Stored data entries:
^^^^

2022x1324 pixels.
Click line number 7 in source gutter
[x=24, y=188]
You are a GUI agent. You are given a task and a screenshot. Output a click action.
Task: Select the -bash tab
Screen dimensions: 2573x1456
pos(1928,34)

^^^^

▸ **What the task asks**
Search the entries for the line holding "Click line number 7 in source gutter". Return that line and the ones after it through the last, exactly.

▸ **Output for this task**
Click line number 7 in source gutter
[x=24, y=188]
You are a GUI agent. You are given a task and a screenshot. Output a click action.
Task: Select the -bash tab
Screen dimensions: 2573x1456
pos(1928,34)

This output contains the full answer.